S’agissant des personnes physiques, le juge des installations classées apprécie le caractère suffisamment direct de leur intérêt à agir au vu des inconvénients et dangers que l’installation présente pour eux, notamment au regard de leur situation et de la configuration des lieux (CE, 13 juillet 2012, n° 339592). Ainsi, pour les riverains, il sera tenu compte de la distance entre l’installation et leur habitation, la proximité laissant supposer une plus forte exposition aux risques (CAA Nantes, 13 juin 2014, n° 12NT00974 ; CAA Marseille, 8 nov. 2010, n° 09MA00033).

Rappelons toutefois que l’article L. 514-6 précise que seuls les riverains (locataires ou propriétaires) installés dans le voisinage d’une installation classée antérieurement à l’affichage ou à la publication de l’arrêté d’autorisation sont recevables à contester ce dernier… ce qui n’est pas sans rappeler le dispositif instauré par l’article L.600-1-3 du code de l’environnement qui prévoit désormais que « l’intérêt pour agir contre un permis de construire, de démolir ou d’aménager s’apprécie à la date d’affichage en mairie de la demande du pétitionnaire » (sur cette disposition voir notre analyse ici).
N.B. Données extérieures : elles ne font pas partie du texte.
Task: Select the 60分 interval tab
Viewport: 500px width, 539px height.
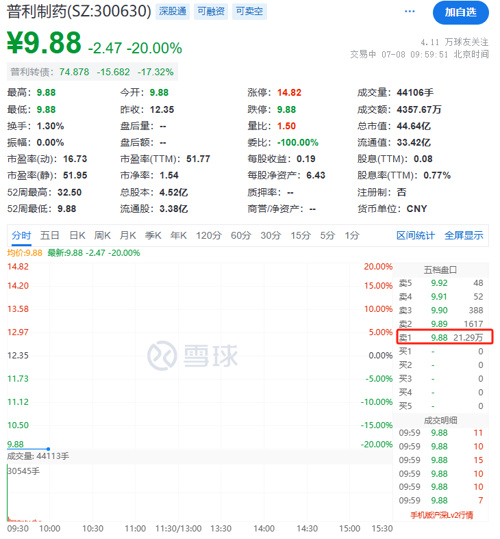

En réalité, la vraie différence entre les contentieux urbanistique et environnemental concerne les pouvoirs du juge : rappelons en effet que le contentieux du permis de construire est un contentieux de l’excès de pouvoir, où le juge ne peut qu’annuler ou confirmer la décision, tandis que celui des ICPE est un contentieux de pleine juridiction qui permet au juge de réformer l’acte administratif, voire lui en substituer un nouveau.

On peut donc espérer qu’en cas d’annulation d’un refus, le juge sera plus enclin à enjoindre à l’administration de délivrer l’autorisation, ou même à la délivrer lui-même. Notons ainsi que dans le jugement du TA de Chalons, l’injonction de délivrer a été prononcée en matière ICPE, mais pas pour le permis.